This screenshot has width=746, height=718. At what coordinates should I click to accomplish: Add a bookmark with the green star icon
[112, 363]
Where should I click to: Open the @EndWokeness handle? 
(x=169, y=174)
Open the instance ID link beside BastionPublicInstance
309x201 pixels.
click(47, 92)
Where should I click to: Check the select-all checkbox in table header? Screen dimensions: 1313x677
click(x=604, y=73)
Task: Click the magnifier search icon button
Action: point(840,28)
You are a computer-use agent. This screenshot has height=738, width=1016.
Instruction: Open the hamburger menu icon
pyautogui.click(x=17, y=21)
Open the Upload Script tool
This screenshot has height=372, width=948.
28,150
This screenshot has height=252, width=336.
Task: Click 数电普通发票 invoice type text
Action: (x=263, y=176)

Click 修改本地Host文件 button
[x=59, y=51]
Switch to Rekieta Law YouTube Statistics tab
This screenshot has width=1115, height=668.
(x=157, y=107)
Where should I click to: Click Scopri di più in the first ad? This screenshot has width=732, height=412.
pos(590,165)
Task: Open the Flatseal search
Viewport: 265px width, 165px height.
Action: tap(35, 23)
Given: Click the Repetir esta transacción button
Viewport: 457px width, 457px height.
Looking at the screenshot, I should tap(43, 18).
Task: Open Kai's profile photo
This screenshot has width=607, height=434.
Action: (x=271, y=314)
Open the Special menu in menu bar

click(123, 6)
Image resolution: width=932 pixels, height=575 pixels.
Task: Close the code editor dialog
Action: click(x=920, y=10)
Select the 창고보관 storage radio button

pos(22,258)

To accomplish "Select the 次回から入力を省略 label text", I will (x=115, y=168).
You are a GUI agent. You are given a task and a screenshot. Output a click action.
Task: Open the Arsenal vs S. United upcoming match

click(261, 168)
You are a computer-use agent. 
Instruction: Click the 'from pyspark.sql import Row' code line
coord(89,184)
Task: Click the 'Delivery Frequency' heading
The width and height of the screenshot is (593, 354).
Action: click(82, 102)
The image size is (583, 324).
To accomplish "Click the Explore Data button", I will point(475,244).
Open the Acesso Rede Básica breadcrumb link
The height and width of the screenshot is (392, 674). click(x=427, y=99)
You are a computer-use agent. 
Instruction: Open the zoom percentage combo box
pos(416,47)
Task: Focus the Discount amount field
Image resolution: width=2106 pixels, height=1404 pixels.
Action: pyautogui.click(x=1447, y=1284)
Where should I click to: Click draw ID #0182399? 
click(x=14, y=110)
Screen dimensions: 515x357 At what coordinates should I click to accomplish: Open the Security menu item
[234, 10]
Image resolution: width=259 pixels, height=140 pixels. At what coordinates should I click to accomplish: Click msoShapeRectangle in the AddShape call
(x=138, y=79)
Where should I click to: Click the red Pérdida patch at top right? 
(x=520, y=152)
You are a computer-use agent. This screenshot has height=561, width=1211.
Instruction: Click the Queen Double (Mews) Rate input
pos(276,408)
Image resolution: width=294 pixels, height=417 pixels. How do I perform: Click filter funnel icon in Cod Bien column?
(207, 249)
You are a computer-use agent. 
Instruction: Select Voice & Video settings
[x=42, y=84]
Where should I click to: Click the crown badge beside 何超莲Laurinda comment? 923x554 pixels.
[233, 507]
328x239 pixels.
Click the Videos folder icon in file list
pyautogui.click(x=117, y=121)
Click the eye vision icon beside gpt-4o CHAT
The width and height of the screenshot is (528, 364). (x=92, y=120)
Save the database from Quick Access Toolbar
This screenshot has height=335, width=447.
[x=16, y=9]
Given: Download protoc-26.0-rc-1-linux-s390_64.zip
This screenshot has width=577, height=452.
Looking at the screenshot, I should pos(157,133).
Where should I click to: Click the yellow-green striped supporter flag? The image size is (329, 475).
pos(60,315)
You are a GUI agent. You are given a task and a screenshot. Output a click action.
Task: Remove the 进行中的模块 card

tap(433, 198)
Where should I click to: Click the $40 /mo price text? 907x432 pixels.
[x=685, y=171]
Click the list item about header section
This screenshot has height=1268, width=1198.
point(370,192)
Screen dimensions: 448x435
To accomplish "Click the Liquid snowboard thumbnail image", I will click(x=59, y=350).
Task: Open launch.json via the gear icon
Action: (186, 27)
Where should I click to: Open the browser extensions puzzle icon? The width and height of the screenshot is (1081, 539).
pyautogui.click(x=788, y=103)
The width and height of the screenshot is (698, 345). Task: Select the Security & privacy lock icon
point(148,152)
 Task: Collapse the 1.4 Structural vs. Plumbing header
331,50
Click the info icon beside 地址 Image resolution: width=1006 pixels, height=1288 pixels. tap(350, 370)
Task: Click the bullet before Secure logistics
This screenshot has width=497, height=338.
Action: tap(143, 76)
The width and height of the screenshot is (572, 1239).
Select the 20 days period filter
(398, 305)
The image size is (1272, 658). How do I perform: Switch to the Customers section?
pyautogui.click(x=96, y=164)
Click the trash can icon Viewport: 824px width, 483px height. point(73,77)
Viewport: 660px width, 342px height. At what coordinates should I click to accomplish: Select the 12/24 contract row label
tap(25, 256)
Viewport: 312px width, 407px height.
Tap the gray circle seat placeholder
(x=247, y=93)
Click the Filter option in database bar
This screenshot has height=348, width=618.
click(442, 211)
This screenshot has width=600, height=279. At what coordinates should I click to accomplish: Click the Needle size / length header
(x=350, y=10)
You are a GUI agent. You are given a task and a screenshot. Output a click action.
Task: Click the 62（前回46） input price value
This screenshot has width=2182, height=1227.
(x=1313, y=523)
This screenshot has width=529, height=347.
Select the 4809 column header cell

#### Task instructions:
Starting at the line above that contains "Select the 창고보관 storage radio button", write out each line exactly until the line that contains "Given: Download protoc-26.0-rc-1-linux-s390_64.zip" has been written, and stop there.

#### Solution for this exercise:
Select the 창고보관 storage radio button

pos(22,258)

To accomplish "Select the 次回から入力を省略 label text", I will (x=115, y=168).
You are a GUI agent. You are given a task and a screenshot. Output a click action.
Task: Open the Arsenal vs S. United upcoming match

click(261, 168)
You are a computer-use agent. 
Instruction: Click the 'from pyspark.sql import Row' code line
coord(89,184)
Task: Click the 'Delivery Frequency' heading
The width and height of the screenshot is (593, 354).
Action: click(82, 102)
The image size is (583, 324).
To accomplish "Click the Explore Data button", I will point(475,244).
Open the Acesso Rede Básica breadcrumb link
The height and width of the screenshot is (392, 674). click(x=427, y=99)
You are a computer-use agent. 
Instruction: Open the zoom percentage combo box
pos(416,47)
Task: Focus the Discount amount field
Image resolution: width=2106 pixels, height=1404 pixels.
Action: pyautogui.click(x=1447, y=1284)
Where should I click to: Click draw ID #0182399? 
click(x=14, y=110)
Screen dimensions: 515x357 At what coordinates should I click to accomplish: Open the Security menu item
[234, 10]
Image resolution: width=259 pixels, height=140 pixels. At what coordinates should I click to accomplish: Click msoShapeRectangle in the AddShape call
(x=138, y=79)
Where should I click to: Click the red Pérdida patch at top right? 
(x=520, y=152)
You are a computer-use agent. This screenshot has height=561, width=1211.
Instruction: Click the Queen Double (Mews) Rate input
pos(276,408)
Image resolution: width=294 pixels, height=417 pixels. How do I perform: Click filter funnel icon in Cod Bien column?
(207, 249)
You are a computer-use agent. 
Instruction: Select Voice & Video settings
[x=42, y=84]
Where should I click to: Click the crown badge beside 何超莲Laurinda comment? 923x554 pixels.
[233, 507]
328x239 pixels.
Click the Videos folder icon in file list
pyautogui.click(x=117, y=121)
Click the eye vision icon beside gpt-4o CHAT
The width and height of the screenshot is (528, 364). (x=92, y=120)
Save the database from Quick Access Toolbar
This screenshot has height=335, width=447.
[x=16, y=9]
Given: Download protoc-26.0-rc-1-linux-s390_64.zip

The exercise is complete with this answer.